Follow the steps below to install JinjaXcat via the command line.

Clone the repository to your machine:

git clone https://github.com/maRT-sk/JinjaXcat.git
cd jinjaxcat

Within the project's root directory, create a new Python virtual environment named 'venv':

python -m venv venv

Note: If 'python' is not registered as an environment variable, replace 'python' with the path to your Python installation. The virtual environment's name 'venv' can be changed as per your preference. You can also choose to create/activate the virtual environment at a different path.
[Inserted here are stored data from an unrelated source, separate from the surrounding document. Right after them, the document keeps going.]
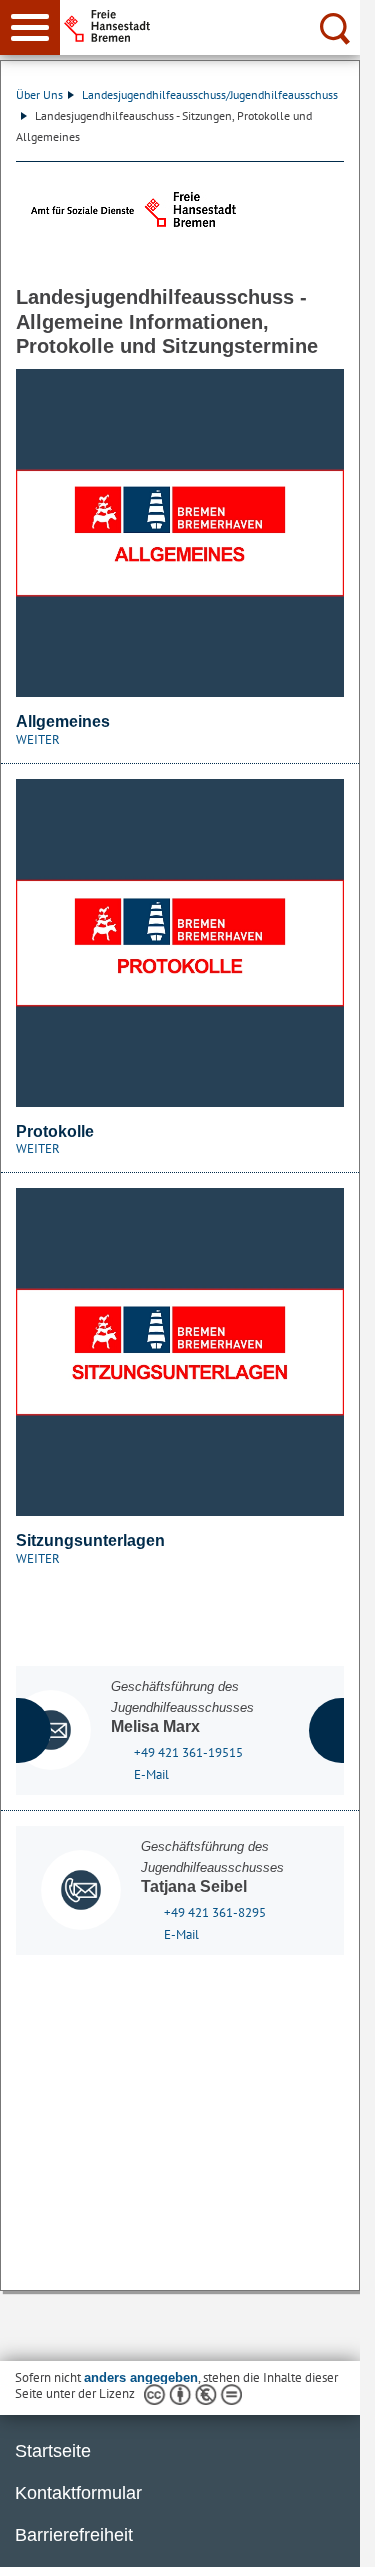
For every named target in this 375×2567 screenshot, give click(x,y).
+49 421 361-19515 (188, 1752)
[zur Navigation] (30, 27)
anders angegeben (141, 2377)
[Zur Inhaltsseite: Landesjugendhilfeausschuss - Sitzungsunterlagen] (180, 1352)
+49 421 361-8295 (215, 1912)
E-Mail (151, 1774)
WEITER (38, 739)
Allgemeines (63, 721)
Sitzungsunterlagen (90, 1540)
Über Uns (39, 94)
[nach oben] (329, 2536)
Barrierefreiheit (74, 2535)
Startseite (53, 2451)
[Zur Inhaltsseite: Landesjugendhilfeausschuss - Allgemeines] (180, 533)
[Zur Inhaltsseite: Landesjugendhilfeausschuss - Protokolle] (180, 943)
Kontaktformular (78, 2493)
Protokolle (55, 1131)
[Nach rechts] (341, 1730)
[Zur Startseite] (217, 26)
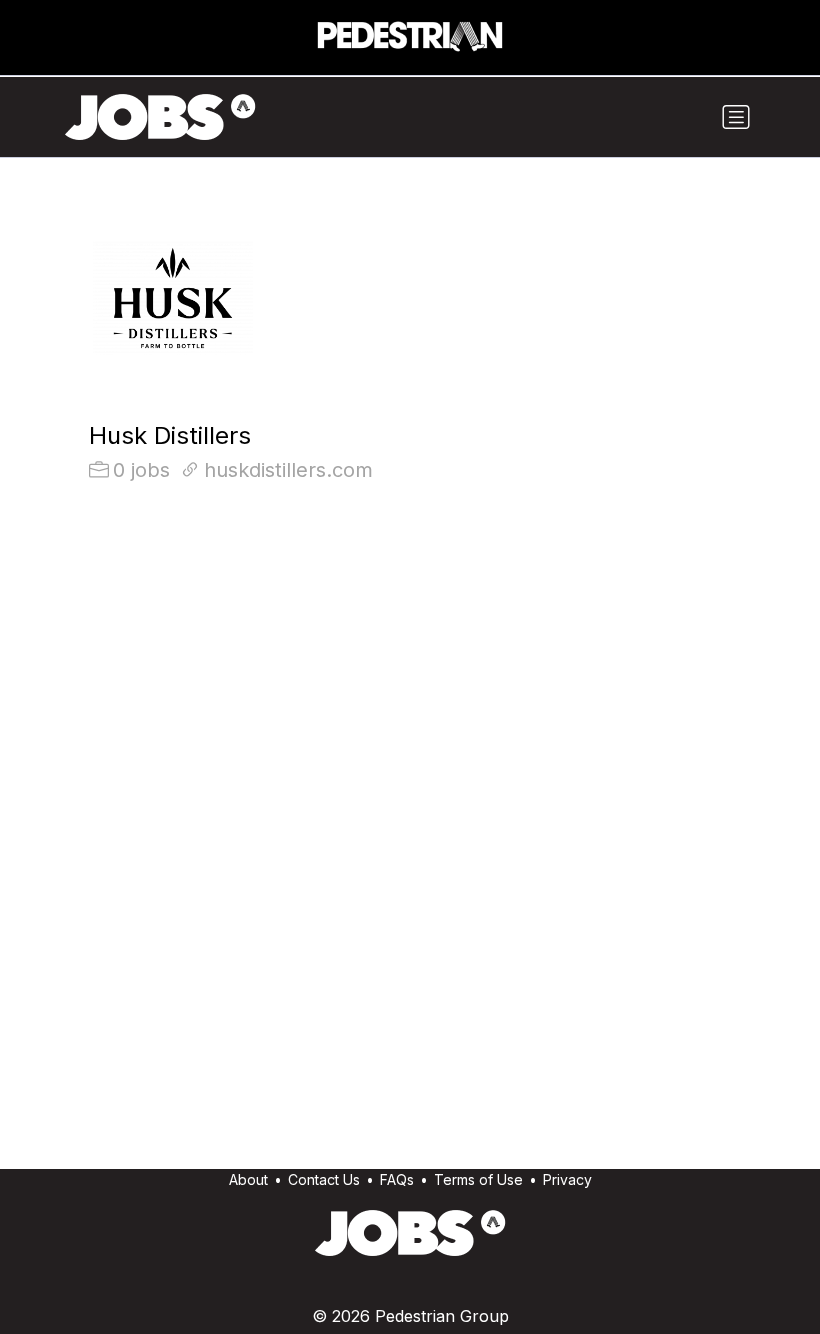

Activate the virtual environment:

# Windows (PowerShell)
.\venv\Scripts\activate
# Unix
source ./venv/bin/activate

With the virtual environment activated, install the necessary dependencies:

pip install -r requirements.txt

Now, you are all set to run JinjaXcat:

streamlit run app\jinjaxcat.py

At this point, your default web browser should launch automatically. If it doesn't, locate the URL in your command line interface and paste it into your browser manually.

How to Render Input File Content to Template

JinjaXcat allows you to include input data from multiple file types into the template. You can use different file types simultaneously to generate a comprehensive output based on the selected template.

CSV input files

Any valid CSV file can be utilized; its encoding and delimiter will be detected automatically.
To access the data from a CSV file in the template, use the file name as a variable. For example, if you have an articles.csv, you can access respective columns in the template as follows:

{% for article in articles_csv %}
{{ article['COLUMN_NAME'] }}
{% endfor %}

Replace 'COLUMN_NAME' with the actual column name from the respective CSV file that you want to include in the rendered output.

JSON Input Files

Similar to CSV files, each JSON file acts as an independent data source. In the template, the data from a JSON file can be accessed by using the filename as a variable.

For example, if you have a data.json file, you can access its properties in the template as follows:

{% for article in articles_csv %}
{{ article['PROPERTY_NAME'] }}
{% endfor %}

Replace 'PROPERTY_NAME' with the actual property name from the JSON file that you want to include in the rendered output.

REST Input Files

JinjaXcat also allows the uploading of basic .rest files that contain a GET request returning a JSON array of objects. Here's an example of a GET request to obtain a JSON file as input data:

GET https://jsonplaceholder.typicode.com/todos
Accept: application/json
Accept-Encoding: gzip, deflate

Note: The referencing in the template is the same as for JSON inputs.

Excel Input Files

You can also upload Excel files with multiple sheets, where each sheet represents a separate 2D data source starting from the first cell. To access data from different sheets in the template, combine the sheet name, file name, and extension using an underscore (_) as a separator.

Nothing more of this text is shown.